American balancing and German proportionality: The historical origins

TLDR
The origins of balancing and proportionality in American and European constitutional systems were examined in this paper. But the origins of proportionality and balancing were very different in the United States and Europe.
Abstract
American and European constitutional systems have two similar doctrines: balancing and proportionality. Both resemble each other in important aspects and are often discussed in tandem. However, balancing has never attained the status of an established doctrine in American constitutional law in the same way that proportionality has in European constitutional law. Moreover, balancing has always been the subject of fierce criticism and is very much a controversial concept in American constitutional law. European proponents of proportionality are perplexed by this American resistance which is sometimes viewed as based on American isolationalism and unilateralism. In this article we suggest an original, and often overlooked, explanation to the difference between balancing and proportionality – the historical origins of the two concepts.
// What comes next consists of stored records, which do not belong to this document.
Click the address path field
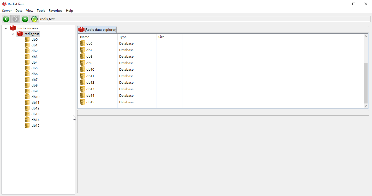This screenshot has height=196, width=372. coord(203,19)
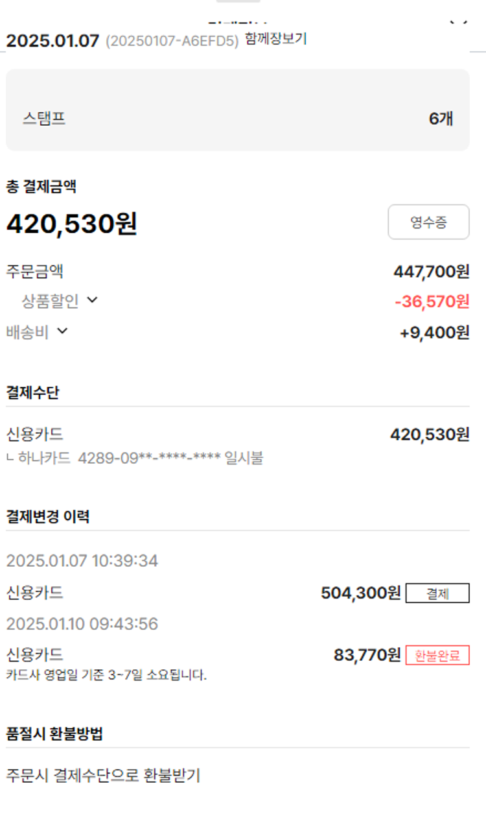Image resolution: width=486 pixels, height=834 pixels.
Task: Click the 카드사 영업일 기준 notice text
Action: (106, 675)
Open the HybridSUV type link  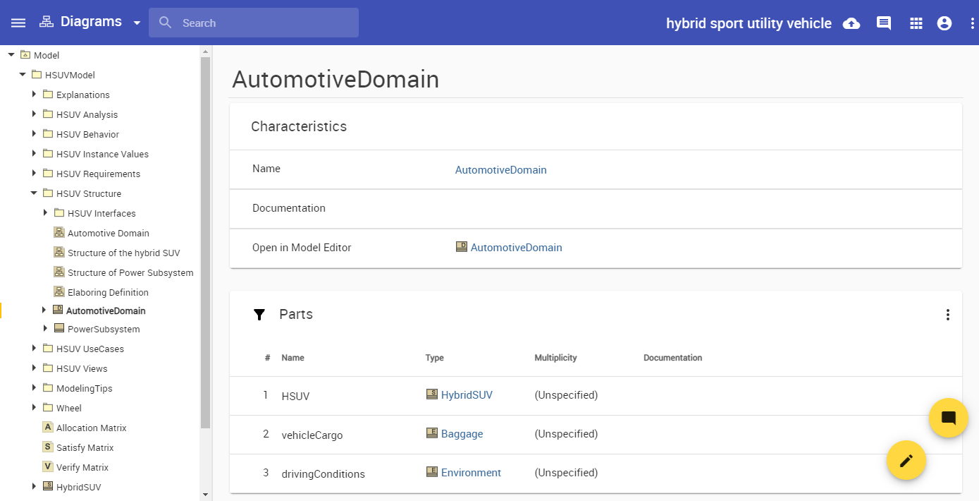click(466, 395)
We examine the ways in which proportionality developed in Germany and balancing in the United States and show that the origins of both concepts were very different. For instance, proportionality was originally developed in administrative law, and was only tangentially (if at all) related to private law, whereas balancing arose in private law and was only later extended to public law; proportionality was created as part of an attempt to protect individual rights, whereas balancing was created for the exact opposite purpose – to check overzealous protection of rights by the Supreme Court during the Lochner era. We suggest that these differences may go a long way in explaining current disparities in attitudes and current barriers to dialogue and convergence between these two concepts.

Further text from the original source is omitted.